COURT EXERCICE:
Selon l'extrait sur le grès vosgien, quel édifice de Saverne montre que les bâtiments en grès rose ne s'usent pas rapidement ?

EXTRAIT DU DOCUMENT:

———

Le matériau vosgien est solide, durable indéfiniment, d'une parure élégante, d'une vision agréable.
Qui donc nous disait un jour que les bâtiments en grès rose étaient faits pour une rapide usure et devenaient très vite lépreux ? C'est une erreur profonde quand on voit le merveilleux château du cardinal de Rohan. à Saverne, aussi beau dans son architecture rose qu'aux jours élégants du XVIIIe siècle.
Ces carrières de Vilsberg sont pour nous toute une révélation. Comment se fait-il donc que Nancy et sa région ne fassent pas leur choix, abondant et sûr, dans ces vastes carrières de grès, de Phalsbourg. Vilsberg, Arzwiller, Sarrebourg et Lutzelbourg? Combien j'aurais aimé voir l'église Sainte-Thérèse ainsi construite dans ce beau grès rose et blanc, moins cher assurément que nos pierres d'Euville et de Savonnières, de Viterne et de la côte Sainte-Catherine de Nancy !
C'est donc vers ces carrières considérables de grès d'Alsace, de grès lorrain, qu'il faut orienter les gens du bâtiment. Notre ami Henri Masson, de Lunéville, pourrait nous en dire tout le bien qu'il en pense... à défaut de ce pauvre Emile Lanord, qui nous avait précédés dans cette randonnée des carrières avec son illustre ami, le ministre Maginot.

———

Éléments issus d'une source de données:
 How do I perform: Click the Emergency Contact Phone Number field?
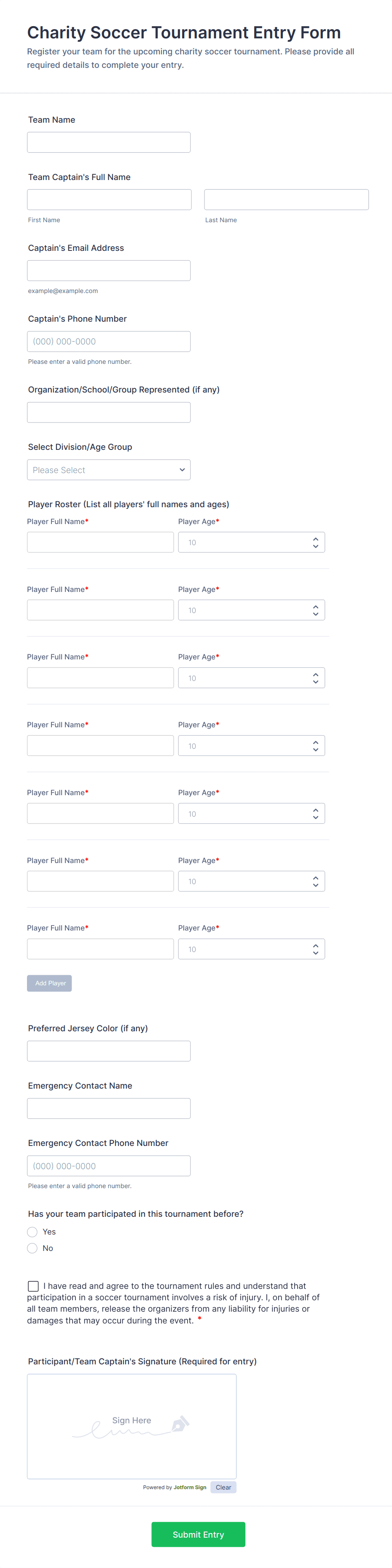(x=109, y=1166)
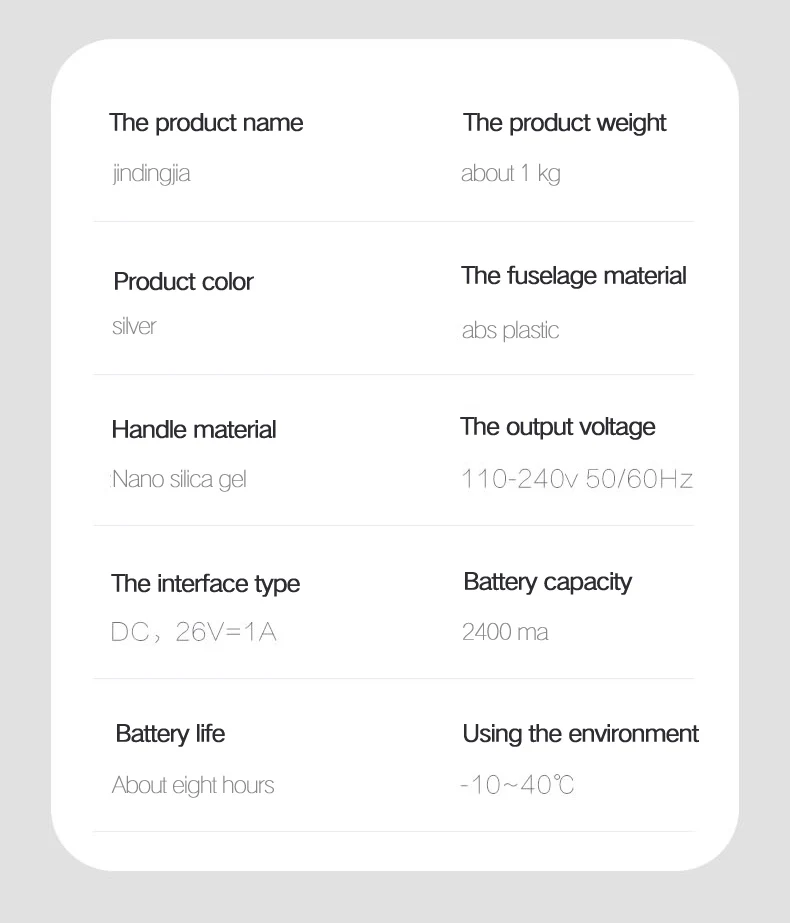Screen dimensions: 790x923
Task: Select the 'abs plastic' value
Action: pos(510,331)
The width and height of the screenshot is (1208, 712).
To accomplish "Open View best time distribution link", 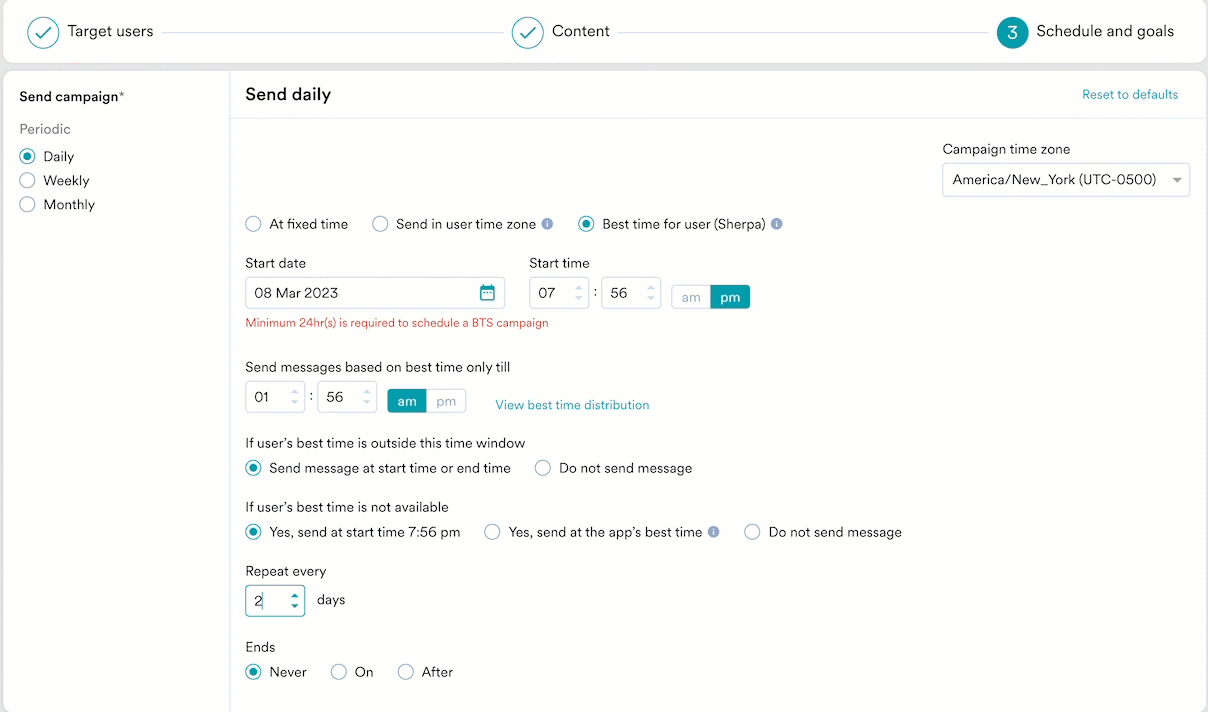I will tap(572, 405).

———

RÉPONSE:
Le château du cardinal de Rohan.